* [Requirement] Return the entries in full, exactly as they were written.

* [Data supplied]

━━━━━━━━━━━━━━━━

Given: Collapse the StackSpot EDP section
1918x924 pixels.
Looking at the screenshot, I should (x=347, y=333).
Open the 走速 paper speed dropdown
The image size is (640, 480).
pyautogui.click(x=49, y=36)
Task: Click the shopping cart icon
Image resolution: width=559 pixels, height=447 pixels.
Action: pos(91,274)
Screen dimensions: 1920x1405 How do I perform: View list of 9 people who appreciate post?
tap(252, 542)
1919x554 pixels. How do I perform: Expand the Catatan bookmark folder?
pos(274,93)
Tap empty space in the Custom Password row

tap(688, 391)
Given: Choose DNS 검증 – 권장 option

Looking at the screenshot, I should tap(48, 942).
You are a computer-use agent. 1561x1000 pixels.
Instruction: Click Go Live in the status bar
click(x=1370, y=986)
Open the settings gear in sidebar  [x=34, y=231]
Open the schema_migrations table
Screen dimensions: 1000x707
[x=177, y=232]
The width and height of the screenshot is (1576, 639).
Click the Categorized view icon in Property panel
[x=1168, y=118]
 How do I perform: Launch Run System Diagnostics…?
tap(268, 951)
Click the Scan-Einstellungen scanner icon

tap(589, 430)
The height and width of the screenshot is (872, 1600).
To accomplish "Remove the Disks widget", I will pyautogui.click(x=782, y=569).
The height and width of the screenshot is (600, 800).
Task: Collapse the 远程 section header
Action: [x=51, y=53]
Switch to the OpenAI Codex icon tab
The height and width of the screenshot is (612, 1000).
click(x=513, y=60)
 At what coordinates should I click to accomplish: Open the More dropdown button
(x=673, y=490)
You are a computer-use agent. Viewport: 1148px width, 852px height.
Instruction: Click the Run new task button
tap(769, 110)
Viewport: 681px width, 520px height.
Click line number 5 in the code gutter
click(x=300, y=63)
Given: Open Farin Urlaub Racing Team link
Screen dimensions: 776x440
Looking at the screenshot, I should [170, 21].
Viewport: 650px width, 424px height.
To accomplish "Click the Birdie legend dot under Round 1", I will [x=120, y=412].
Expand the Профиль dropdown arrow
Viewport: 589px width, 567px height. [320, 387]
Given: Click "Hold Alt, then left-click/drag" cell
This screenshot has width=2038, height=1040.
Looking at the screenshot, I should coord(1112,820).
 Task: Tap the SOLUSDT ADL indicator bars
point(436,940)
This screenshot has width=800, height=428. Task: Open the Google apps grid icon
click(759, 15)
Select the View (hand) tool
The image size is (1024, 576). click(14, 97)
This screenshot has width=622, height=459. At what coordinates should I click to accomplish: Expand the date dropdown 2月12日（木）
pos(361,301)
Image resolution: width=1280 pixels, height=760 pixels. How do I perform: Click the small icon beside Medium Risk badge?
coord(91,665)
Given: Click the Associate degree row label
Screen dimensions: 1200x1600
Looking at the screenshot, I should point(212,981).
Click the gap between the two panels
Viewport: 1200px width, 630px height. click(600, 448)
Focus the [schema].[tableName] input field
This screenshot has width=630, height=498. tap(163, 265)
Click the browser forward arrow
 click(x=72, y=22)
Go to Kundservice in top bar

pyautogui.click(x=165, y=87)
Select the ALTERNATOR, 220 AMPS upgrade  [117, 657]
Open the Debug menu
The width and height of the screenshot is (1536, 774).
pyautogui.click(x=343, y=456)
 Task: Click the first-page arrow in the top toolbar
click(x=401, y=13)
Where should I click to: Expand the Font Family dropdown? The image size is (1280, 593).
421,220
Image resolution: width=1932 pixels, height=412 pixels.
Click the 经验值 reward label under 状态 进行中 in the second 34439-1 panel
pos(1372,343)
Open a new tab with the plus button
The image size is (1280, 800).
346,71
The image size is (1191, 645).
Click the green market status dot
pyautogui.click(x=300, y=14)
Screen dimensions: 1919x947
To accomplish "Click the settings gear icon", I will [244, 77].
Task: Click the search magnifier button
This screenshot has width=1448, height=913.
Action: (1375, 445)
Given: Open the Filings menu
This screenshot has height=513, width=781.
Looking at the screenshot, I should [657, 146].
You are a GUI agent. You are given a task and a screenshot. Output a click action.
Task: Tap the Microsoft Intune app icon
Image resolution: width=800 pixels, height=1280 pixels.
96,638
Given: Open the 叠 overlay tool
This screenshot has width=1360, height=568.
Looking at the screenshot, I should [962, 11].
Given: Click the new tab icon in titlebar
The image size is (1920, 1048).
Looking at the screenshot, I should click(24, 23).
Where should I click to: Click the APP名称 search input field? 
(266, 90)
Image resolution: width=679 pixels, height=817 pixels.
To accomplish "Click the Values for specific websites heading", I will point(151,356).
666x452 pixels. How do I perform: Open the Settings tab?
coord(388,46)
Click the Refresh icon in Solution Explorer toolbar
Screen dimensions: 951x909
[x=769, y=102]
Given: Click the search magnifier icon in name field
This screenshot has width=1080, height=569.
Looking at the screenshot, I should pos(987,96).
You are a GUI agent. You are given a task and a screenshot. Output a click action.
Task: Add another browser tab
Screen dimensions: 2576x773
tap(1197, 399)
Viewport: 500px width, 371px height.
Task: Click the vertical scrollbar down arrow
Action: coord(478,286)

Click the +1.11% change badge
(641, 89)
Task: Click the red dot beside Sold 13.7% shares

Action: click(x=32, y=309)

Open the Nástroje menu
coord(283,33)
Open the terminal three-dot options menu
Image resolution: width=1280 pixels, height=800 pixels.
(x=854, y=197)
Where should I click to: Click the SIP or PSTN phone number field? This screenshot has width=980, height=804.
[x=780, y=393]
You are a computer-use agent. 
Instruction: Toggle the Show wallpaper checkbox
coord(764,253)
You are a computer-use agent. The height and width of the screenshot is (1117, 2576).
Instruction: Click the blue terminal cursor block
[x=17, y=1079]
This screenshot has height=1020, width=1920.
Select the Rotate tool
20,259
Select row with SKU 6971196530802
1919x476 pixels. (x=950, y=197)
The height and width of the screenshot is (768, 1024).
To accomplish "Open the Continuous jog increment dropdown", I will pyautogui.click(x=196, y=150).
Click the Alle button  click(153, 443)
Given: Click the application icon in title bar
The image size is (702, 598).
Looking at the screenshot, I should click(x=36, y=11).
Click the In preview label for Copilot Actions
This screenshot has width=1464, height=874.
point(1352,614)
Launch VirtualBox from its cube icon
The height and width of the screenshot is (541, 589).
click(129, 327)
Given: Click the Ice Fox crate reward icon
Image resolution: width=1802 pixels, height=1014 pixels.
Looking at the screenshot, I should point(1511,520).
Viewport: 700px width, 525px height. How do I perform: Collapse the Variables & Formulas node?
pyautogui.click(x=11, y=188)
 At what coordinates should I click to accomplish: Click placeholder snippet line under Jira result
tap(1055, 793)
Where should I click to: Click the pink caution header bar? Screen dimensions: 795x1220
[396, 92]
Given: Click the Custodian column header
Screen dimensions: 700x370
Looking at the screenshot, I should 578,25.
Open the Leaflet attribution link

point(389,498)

━━━━━━━━━━━━━━━━

* [Task answer]
Given: Collapse the StackSpot EDP section
1918x924 pixels.
Looking at the screenshot, I should (x=347, y=333).
Open the 走速 paper speed dropdown
The image size is (640, 480).
pyautogui.click(x=49, y=36)
Task: Click the shopping cart icon
Image resolution: width=559 pixels, height=447 pixels.
Action: pos(91,274)
Screen dimensions: 1920x1405 How do I perform: View list of 9 people who appreciate post?
tap(252, 542)
1919x554 pixels. How do I perform: Expand the Catatan bookmark folder?
pos(274,93)
Tap empty space in the Custom Password row

tap(688, 391)
Given: Choose DNS 검증 – 권장 option

Looking at the screenshot, I should tap(48, 942).
You are a computer-use agent. 1561x1000 pixels.
Instruction: Click Go Live in the status bar
click(x=1370, y=986)
Open the settings gear in sidebar  [x=34, y=231]
Open the schema_migrations table
Screen dimensions: 1000x707
[x=177, y=232]
The width and height of the screenshot is (1576, 639).
Click the Categorized view icon in Property panel
[x=1168, y=118]
 How do I perform: Launch Run System Diagnostics…?
tap(268, 951)
Click the Scan-Einstellungen scanner icon

tap(589, 430)
The height and width of the screenshot is (872, 1600).
To accomplish "Remove the Disks widget", I will pyautogui.click(x=782, y=569).
The height and width of the screenshot is (600, 800).
Task: Collapse the 远程 section header
Action: [x=51, y=53]
Switch to the OpenAI Codex icon tab
The height and width of the screenshot is (612, 1000).
click(x=513, y=60)
 At what coordinates should I click to accomplish: Open the More dropdown button
(x=673, y=490)
You are a computer-use agent. Viewport: 1148px width, 852px height.
Instruction: Click the Run new task button
tap(769, 110)
Viewport: 681px width, 520px height.
Click line number 5 in the code gutter
click(x=300, y=63)
Given: Open Farin Urlaub Racing Team link
Screen dimensions: 776x440
Looking at the screenshot, I should [170, 21].
Viewport: 650px width, 424px height.
To accomplish "Click the Birdie legend dot under Round 1", I will [x=120, y=412].
Expand the Профиль dropdown arrow
Viewport: 589px width, 567px height. [320, 387]
Given: Click "Hold Alt, then left-click/drag" cell
This screenshot has width=2038, height=1040.
Looking at the screenshot, I should coord(1112,820).
 Task: Tap the SOLUSDT ADL indicator bars
point(436,940)
This screenshot has width=800, height=428. Task: Open the Google apps grid icon
click(759, 15)
Select the View (hand) tool
The image size is (1024, 576). click(14, 97)
This screenshot has width=622, height=459. At what coordinates should I click to accomplish: Expand the date dropdown 2月12日（木）
pos(361,301)
Image resolution: width=1280 pixels, height=760 pixels. How do I perform: Click the small icon beside Medium Risk badge?
coord(91,665)
Given: Click the Associate degree row label
Screen dimensions: 1200x1600
Looking at the screenshot, I should point(212,981).
Click the gap between the two panels
Viewport: 1200px width, 630px height. click(600, 448)
Focus the [schema].[tableName] input field
This screenshot has width=630, height=498. tap(163, 265)
Click the browser forward arrow
 click(x=72, y=22)
Go to Kundservice in top bar

pyautogui.click(x=165, y=87)
Select the ALTERNATOR, 220 AMPS upgrade  [117, 657]
Open the Debug menu
The width and height of the screenshot is (1536, 774).
pyautogui.click(x=343, y=456)
 Task: Click the first-page arrow in the top toolbar
click(x=401, y=13)
Where should I click to: Expand the Font Family dropdown? The image size is (1280, 593).
421,220
Image resolution: width=1932 pixels, height=412 pixels.
Click the 经验值 reward label under 状态 进行中 in the second 34439-1 panel
pos(1372,343)
Open a new tab with the plus button
The image size is (1280, 800).
346,71
The image size is (1191, 645).
Click the green market status dot
pyautogui.click(x=300, y=14)
Screen dimensions: 1919x947
To accomplish "Click the settings gear icon", I will [244, 77].
Task: Click the search magnifier button
This screenshot has width=1448, height=913.
Action: (1375, 445)
Given: Open the Filings menu
This screenshot has height=513, width=781.
Looking at the screenshot, I should [657, 146].
You are a GUI agent. You are given a task and a screenshot. Output a click action.
Task: Tap the Microsoft Intune app icon
Image resolution: width=800 pixels, height=1280 pixels.
96,638
Given: Open the 叠 overlay tool
This screenshot has width=1360, height=568.
Looking at the screenshot, I should [962, 11].
Given: Click the new tab icon in titlebar
The image size is (1920, 1048).
Looking at the screenshot, I should click(24, 23).
Where should I click to: Click the APP名称 search input field? 
(266, 90)
Image resolution: width=679 pixels, height=817 pixels.
To accomplish "Click the Values for specific websites heading", I will point(151,356).
666x452 pixels. How do I perform: Open the Settings tab?
coord(388,46)
Click the Refresh icon in Solution Explorer toolbar
Screen dimensions: 951x909
[x=769, y=102]
Given: Click the search magnifier icon in name field
This screenshot has width=1080, height=569.
Looking at the screenshot, I should pos(987,96).
You are a GUI agent. You are given a task and a screenshot. Output a click action.
Task: Add another browser tab
Screen dimensions: 2576x773
tap(1197, 399)
Viewport: 500px width, 371px height.
Task: Click the vertical scrollbar down arrow
Action: coord(478,286)

Click the +1.11% change badge
(641, 89)
Task: Click the red dot beside Sold 13.7% shares

Action: click(x=32, y=309)

Open the Nástroje menu
coord(283,33)
Open the terminal three-dot options menu
Image resolution: width=1280 pixels, height=800 pixels.
(x=854, y=197)
Where should I click to: Click the SIP or PSTN phone number field? This screenshot has width=980, height=804.
[x=780, y=393]
You are a computer-use agent. 
Instruction: Toggle the Show wallpaper checkbox
coord(764,253)
You are a computer-use agent. The height and width of the screenshot is (1117, 2576).
Instruction: Click the blue terminal cursor block
[x=17, y=1079]
This screenshot has height=1020, width=1920.
Select the Rotate tool
20,259
Select row with SKU 6971196530802
1919x476 pixels. (x=950, y=197)
The height and width of the screenshot is (768, 1024).
To accomplish "Open the Continuous jog increment dropdown", I will pyautogui.click(x=196, y=150).
Click the Alle button  click(153, 443)
Given: Click the application icon in title bar
The image size is (702, 598).
Looking at the screenshot, I should click(x=36, y=11).
Click the In preview label for Copilot Actions
This screenshot has width=1464, height=874.
point(1352,614)
Launch VirtualBox from its cube icon
The height and width of the screenshot is (541, 589).
click(129, 327)
Given: Click the Ice Fox crate reward icon
Image resolution: width=1802 pixels, height=1014 pixels.
Looking at the screenshot, I should point(1511,520).
Viewport: 700px width, 525px height. How do I perform: Collapse the Variables & Formulas node?
pyautogui.click(x=11, y=188)
 At what coordinates should I click to accomplish: Click placeholder snippet line under Jira result
tap(1055, 793)
Where should I click to: Click the pink caution header bar? Screen dimensions: 795x1220
[396, 92]
Given: Click the Custodian column header
Screen dimensions: 700x370
Looking at the screenshot, I should 578,25.
Open the Leaflet attribution link

point(389,498)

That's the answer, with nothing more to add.